Ireland says a resounding ‘yes’ to gay marriage

DUBLIN, IRELAND - MAY 23: Gay couple Michael Barron (R) and Jamie Nanci (L) who were married in Cape Town, South Africa kiss at the RDS count centre on May 23, 2015 in Dublin, Ireland. Voters in the Republic of Ireland are taking part in a referendum on legalising same-sex marriage on Friday. The referendum was held 22 years after Ireland decriminalised homosexuality with more than 3.2m people being asked whether they want to amend the country's constitution to allow gay and lesbian couples to marry. (Photo by Charles McQuillan/Getty Images)

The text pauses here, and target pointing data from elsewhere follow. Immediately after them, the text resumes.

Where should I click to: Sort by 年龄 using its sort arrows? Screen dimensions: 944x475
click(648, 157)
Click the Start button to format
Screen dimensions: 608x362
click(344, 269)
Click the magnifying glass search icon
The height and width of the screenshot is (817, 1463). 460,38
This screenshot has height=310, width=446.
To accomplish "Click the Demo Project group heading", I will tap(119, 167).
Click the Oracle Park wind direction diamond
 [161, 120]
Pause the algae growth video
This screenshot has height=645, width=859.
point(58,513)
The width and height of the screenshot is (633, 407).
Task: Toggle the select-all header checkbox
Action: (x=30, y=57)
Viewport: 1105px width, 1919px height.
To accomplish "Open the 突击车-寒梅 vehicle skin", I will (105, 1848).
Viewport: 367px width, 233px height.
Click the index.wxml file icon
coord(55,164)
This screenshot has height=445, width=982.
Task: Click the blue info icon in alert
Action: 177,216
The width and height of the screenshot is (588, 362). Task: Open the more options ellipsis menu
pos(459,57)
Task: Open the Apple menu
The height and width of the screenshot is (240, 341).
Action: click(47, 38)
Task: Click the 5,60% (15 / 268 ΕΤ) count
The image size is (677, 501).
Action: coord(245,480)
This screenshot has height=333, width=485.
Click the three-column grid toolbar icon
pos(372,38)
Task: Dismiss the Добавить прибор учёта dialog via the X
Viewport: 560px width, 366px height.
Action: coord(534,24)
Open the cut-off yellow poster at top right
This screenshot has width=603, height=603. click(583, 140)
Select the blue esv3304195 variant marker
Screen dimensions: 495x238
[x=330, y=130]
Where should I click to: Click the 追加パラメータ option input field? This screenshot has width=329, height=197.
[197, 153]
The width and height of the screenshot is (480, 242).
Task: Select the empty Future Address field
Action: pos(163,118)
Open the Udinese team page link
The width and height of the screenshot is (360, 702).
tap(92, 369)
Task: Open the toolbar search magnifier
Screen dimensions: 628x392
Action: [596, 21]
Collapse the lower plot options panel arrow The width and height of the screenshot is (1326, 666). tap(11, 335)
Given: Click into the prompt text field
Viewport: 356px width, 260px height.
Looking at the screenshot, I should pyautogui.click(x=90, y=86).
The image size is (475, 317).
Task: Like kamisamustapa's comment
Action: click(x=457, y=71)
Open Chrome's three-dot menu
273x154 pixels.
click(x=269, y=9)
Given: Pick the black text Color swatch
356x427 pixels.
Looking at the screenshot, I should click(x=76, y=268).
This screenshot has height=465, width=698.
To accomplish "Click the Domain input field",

In the world’s first national vote on the issue, Ireland has elected to legalize same-sex marriage. Though votes were still being tabulated on Saturday, both sides acknowledged the ‘yes’ outcome in a what is a landslide result. The only question Saturday, vote counters said, would be the size of the ‘yes’ side’s margin of victory. “We’re the first country in the world to enshrine gay marriage equality in our constitution and do so by popular mandate,” Leo Varadkar told The Associated Press. “That makes us a beacon to the rest of the world of liberty and equality.” Varadkar is a Cabinet minister who revealed he’s gay at the start of the government-led movement to change Ireland constitution, which is heavily based on conservative Catholic values.